* [EXERCISE PROMPT] Pick out every line in the records below that contains the word "image", and copy each of those lines in full.

* [INFORMATION SUPPLIED]
__________

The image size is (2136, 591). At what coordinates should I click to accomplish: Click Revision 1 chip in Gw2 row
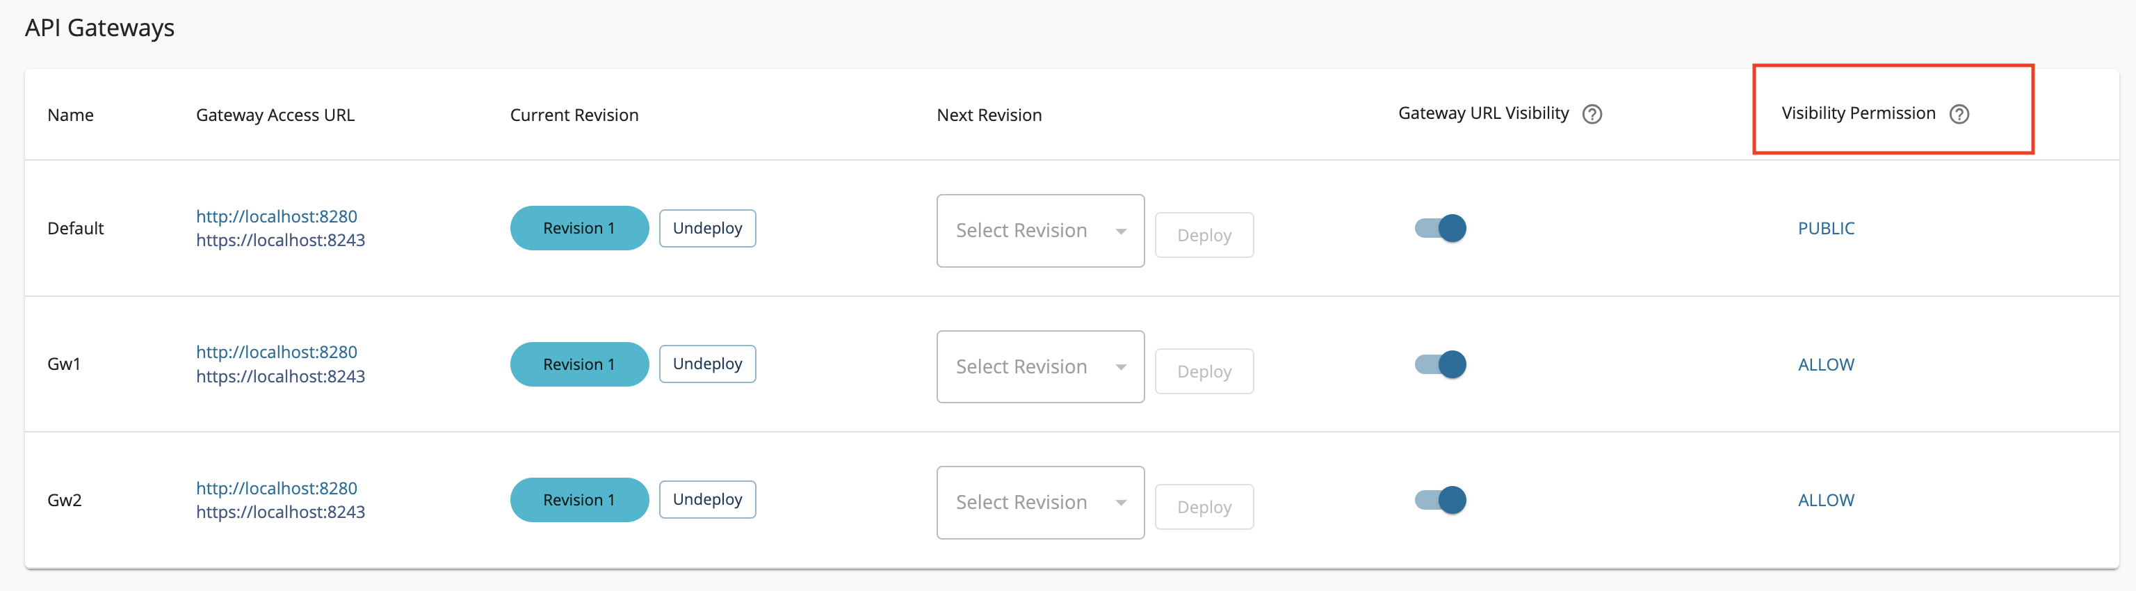click(579, 500)
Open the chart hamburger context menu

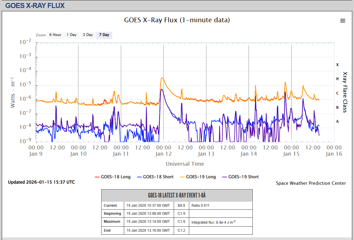pos(342,20)
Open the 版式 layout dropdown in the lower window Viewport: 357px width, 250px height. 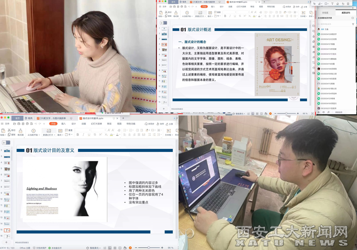(60, 135)
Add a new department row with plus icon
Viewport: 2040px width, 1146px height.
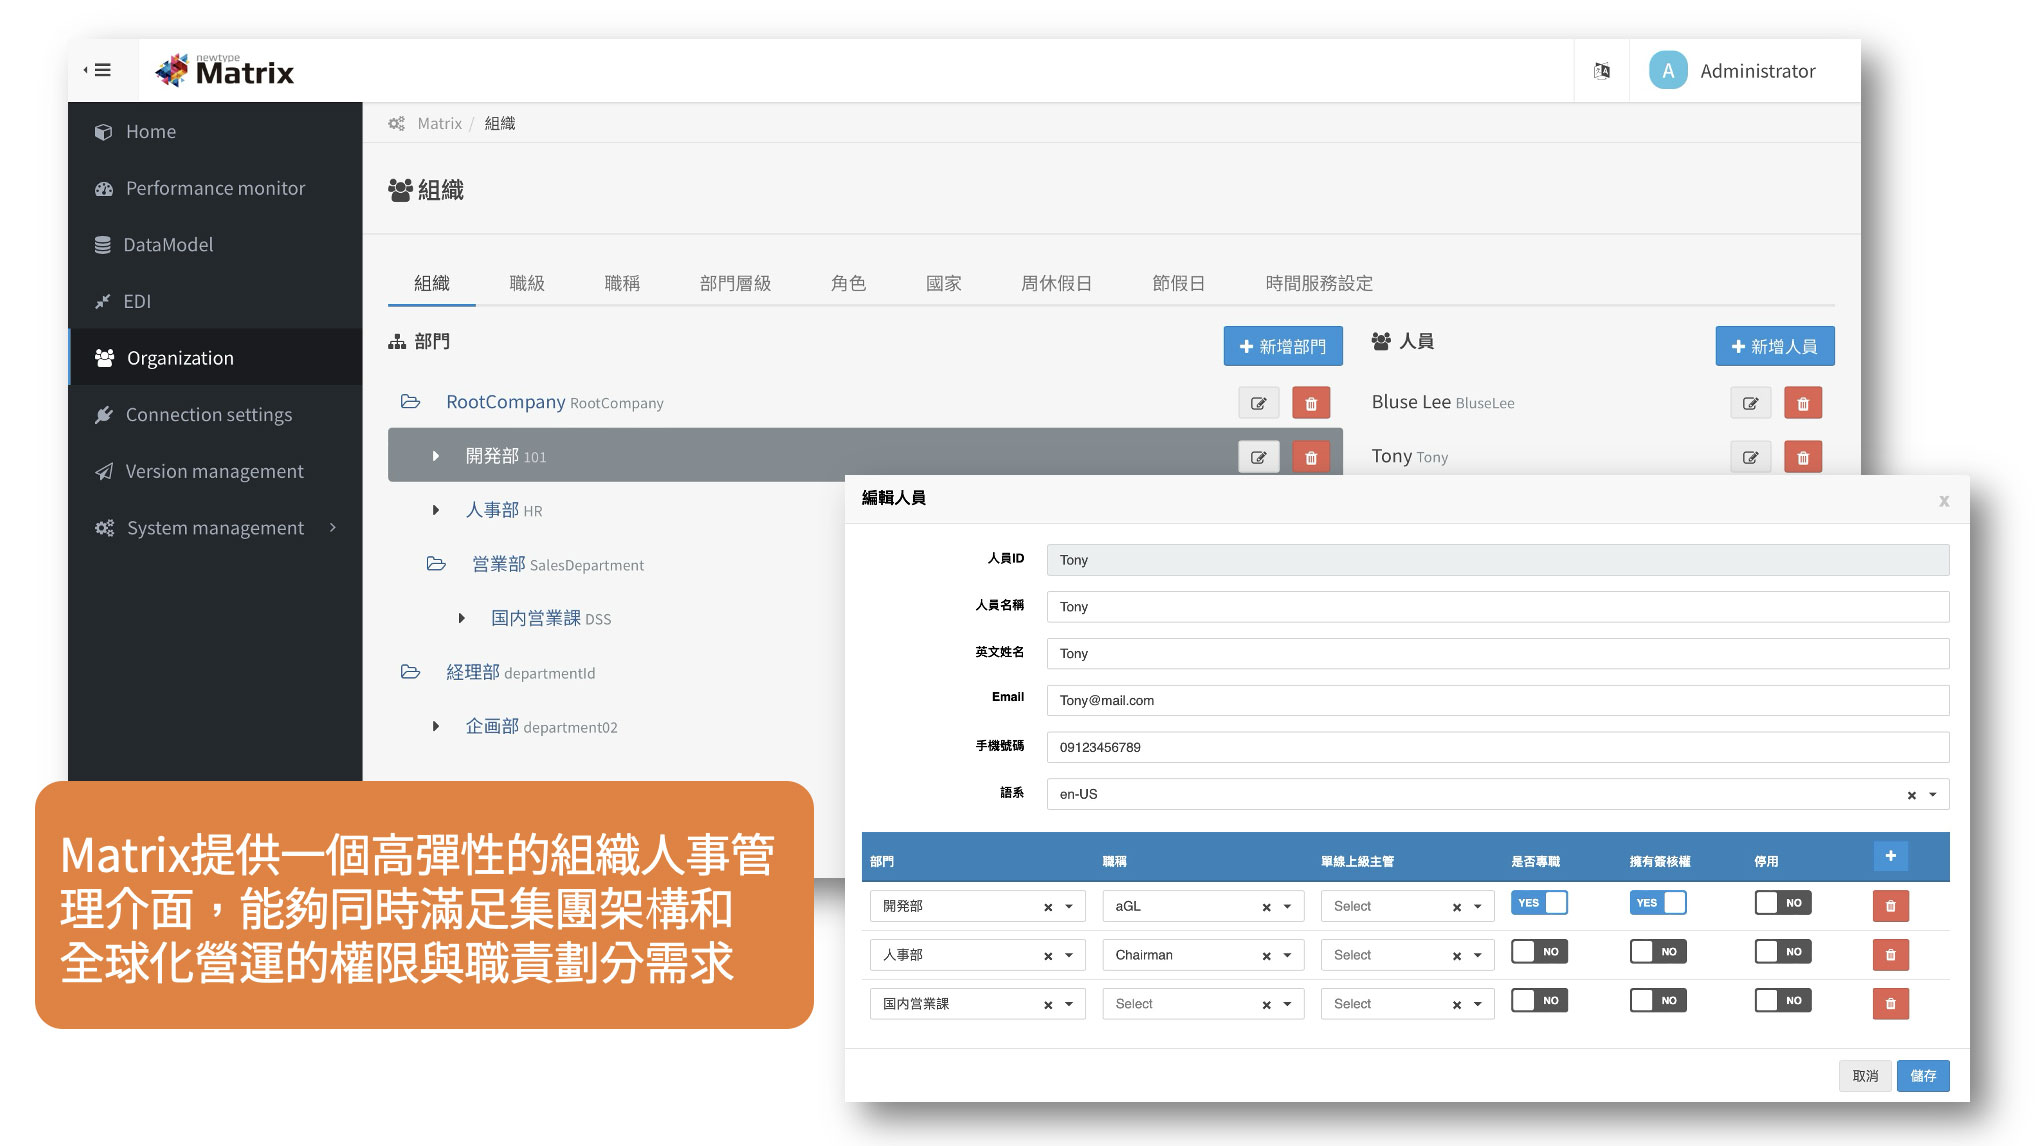[1890, 856]
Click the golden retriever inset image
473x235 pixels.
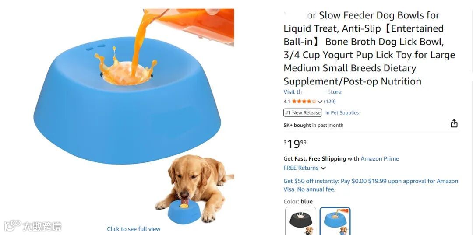(194, 189)
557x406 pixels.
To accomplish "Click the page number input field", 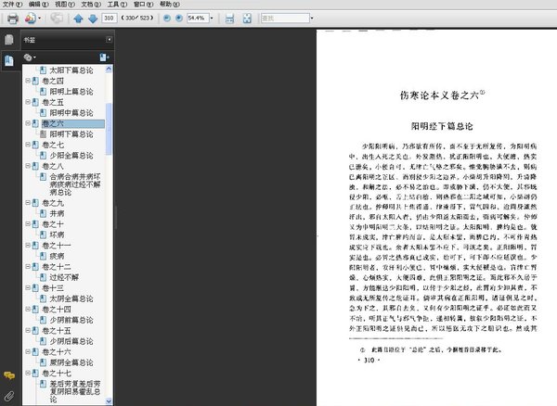I will (x=109, y=19).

__________

* [SOLUTION TO THE EXERCISE]
The image size is (2136, 591). At what coordinates should I click to accomplish: Click Revision 1 chip in Gw2 row
Click the golden retriever inset image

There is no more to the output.